Despite facing massive health and political challenges, the Democratic Republic of the Congo (DRC) is quietly making progress against one of the most neglected and disabling diseases in the world, Human African trypanosomiasis (HAT), also known as sleeping sickness. Transmitted by the bite of the tsetse fly, HAT is usually fatal if not treated. Nearly 85 percent of cases occur in the DRC. Thus, eliminating the disease in the country would pave the way for elimination worldwide.
The DRC government’s commitment to HAT elimination was launched last year on the first National Day of HAT, a day designed to raise awareness of the disease. The government quickly followed up its commitment with a comprehensive strategy for achieving elimination. Today that strategy is employing new tools including rapid diagnostic tests, improved treatment, and innovative insecticide-treated traps to control tsetse flies, alongside an awareness-raising campaign, use of digital technology to help find and confirm new cases, and “mini-mobile teams” going door-to-door in remote provinces to screen for the disease.
On January 30, 2019, Minister of Health Dr. Oly Ilunga Kalenga marked the first anniversary of the National Day of HAT and shared that the strategy is working. HAT cases are down from 1,200 in 2017 to just 650 in 2018. The minister celebrated this progress and highlighted new tools and approaches for achieving HAT elimination, including an exciting new PATH-supported public health Master’s scholarship fund to train the next cohort of frontline health care workers and a new oral treatment.
Scholarship fund will help train the next cohort of HAT fighters
Understanding that an enhanced expertise of the public health workforce will be critical to reaching elimination targets, PATH and the Ministry of Health launched the “Dr. Victor Kande HAT fellows,” a five-year postgraduate scholarship program supported by the Bill & Melinda Gates Foundation. The fellows programs is named in honor of Dr. Kande, who is renowned for his work both nationally and internationally in the fight against HAT and is still active in elimination efforts. Over five years, PATH will support 25 Programme National de Lutte contre la Trypanosomiase Humaine Africaine (PNLTHA) staff to receive in-depth studies at the University of Kinshasa School of Public Health with an additional two staff receiving advanced training at the Institute of Tropical Medicine Antwerp.
After graduation, scholarship recipients will commit to a minimum of two years of service to the PLNTHA in provinces containing the highest density of HAT. With approximately two-thirds of all HAT cases in the DRC located in the provinces of Kwango, Kwilu, and Mai-Ndombe, as well as the former province of Bandundu, infection in this region strongly influences the epidemiological curve for the entire country.

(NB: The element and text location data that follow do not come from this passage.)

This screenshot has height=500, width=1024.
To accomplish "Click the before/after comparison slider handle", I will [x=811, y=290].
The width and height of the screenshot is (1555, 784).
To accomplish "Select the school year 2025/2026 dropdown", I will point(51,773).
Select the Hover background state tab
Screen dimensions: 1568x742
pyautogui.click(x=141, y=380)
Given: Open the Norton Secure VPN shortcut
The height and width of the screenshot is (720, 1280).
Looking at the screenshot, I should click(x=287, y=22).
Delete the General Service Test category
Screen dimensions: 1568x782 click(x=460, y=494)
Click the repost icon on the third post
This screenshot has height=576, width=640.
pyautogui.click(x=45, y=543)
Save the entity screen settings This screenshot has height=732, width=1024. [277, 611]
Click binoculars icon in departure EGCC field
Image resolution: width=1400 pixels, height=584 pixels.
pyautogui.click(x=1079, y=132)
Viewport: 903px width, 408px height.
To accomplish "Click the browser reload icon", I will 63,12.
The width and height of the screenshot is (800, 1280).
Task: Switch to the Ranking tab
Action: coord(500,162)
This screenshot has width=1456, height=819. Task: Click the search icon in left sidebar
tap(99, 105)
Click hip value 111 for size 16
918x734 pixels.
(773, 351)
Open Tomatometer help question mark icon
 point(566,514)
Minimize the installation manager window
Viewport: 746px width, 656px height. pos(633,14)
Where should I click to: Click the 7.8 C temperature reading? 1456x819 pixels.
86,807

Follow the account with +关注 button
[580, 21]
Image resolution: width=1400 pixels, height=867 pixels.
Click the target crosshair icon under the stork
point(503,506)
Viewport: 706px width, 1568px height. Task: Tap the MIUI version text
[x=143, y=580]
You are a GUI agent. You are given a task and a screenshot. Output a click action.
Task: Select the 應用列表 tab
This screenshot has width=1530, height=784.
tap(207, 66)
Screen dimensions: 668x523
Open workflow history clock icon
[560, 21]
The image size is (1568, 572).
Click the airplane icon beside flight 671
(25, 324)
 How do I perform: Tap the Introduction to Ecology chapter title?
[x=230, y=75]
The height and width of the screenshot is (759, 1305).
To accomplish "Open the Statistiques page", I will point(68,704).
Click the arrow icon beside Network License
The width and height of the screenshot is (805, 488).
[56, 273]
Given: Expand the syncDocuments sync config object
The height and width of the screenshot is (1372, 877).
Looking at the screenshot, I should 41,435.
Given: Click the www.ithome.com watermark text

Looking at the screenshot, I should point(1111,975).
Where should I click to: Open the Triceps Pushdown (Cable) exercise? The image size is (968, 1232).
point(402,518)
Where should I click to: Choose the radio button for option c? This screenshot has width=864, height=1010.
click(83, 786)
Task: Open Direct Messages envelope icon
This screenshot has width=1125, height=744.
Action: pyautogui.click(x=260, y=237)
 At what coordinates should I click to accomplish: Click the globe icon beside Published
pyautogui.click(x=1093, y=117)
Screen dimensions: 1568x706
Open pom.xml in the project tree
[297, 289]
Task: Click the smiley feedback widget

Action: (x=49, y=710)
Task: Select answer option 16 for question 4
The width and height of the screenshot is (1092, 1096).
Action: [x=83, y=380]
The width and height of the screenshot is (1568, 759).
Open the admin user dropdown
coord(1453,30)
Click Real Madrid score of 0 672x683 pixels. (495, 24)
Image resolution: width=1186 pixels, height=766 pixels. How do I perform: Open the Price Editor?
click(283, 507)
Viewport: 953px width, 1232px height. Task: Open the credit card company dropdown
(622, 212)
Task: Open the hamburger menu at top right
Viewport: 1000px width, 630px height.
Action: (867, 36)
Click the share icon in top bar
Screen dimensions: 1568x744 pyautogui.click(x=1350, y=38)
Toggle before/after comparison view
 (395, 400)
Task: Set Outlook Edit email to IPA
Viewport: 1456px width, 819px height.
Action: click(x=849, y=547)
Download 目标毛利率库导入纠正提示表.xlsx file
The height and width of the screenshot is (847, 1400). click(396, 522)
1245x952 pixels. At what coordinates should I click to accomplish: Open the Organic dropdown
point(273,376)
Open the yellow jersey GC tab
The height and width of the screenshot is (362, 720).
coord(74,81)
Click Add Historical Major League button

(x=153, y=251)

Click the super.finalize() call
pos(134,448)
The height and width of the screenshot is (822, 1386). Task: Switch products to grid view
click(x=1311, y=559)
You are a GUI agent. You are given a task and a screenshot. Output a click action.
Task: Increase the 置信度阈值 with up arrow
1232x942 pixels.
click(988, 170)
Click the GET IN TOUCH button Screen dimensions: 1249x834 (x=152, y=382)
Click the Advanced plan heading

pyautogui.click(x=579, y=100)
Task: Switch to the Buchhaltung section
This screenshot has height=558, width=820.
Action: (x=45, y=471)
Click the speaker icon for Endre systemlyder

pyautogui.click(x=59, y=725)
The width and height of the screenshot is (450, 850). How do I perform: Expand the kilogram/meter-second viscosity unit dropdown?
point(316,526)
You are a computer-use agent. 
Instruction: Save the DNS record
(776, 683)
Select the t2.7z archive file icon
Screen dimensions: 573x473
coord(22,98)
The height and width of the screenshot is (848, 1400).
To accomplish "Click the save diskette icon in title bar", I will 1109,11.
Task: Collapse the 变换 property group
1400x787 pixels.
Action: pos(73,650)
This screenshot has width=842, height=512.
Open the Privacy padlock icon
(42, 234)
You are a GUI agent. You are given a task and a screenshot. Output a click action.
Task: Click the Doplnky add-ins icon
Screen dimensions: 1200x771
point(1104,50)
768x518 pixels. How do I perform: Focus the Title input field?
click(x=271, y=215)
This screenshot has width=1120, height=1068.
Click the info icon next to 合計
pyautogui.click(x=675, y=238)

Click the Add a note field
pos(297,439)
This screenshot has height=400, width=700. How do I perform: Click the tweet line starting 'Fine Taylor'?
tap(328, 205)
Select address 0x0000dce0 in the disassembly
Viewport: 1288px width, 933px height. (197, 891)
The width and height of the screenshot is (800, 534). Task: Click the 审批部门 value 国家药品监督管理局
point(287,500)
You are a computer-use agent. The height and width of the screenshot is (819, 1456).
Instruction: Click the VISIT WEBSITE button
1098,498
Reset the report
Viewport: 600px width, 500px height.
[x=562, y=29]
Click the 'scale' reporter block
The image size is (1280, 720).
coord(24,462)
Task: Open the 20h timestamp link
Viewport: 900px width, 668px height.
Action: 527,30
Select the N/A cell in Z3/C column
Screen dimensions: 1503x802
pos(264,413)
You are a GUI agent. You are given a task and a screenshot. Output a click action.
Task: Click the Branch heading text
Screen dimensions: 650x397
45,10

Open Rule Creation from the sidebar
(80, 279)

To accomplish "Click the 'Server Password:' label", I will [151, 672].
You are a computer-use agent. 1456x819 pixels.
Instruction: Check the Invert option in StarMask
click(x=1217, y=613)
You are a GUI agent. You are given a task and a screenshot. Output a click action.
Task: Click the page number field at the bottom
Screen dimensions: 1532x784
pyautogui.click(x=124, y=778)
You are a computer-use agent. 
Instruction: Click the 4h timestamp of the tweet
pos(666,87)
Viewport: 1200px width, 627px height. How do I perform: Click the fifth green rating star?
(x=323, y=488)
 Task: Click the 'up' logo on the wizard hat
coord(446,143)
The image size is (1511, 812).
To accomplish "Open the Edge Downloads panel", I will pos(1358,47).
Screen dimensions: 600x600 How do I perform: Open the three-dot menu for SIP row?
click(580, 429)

Watch the short video and read the press release highlighting the DRC’s continued commitment to HAT elimination and the international partnerships helping to get them there.
HAT is one of the neglected tropical diseases included in the London Declaration on Neglected Tropical Diseases, a commitment made in 2012 by pharmaceutical companies, donors, endemic countries, and nongovernmental organizations to control, eliminate, or eradicate 10 diseases by 2020.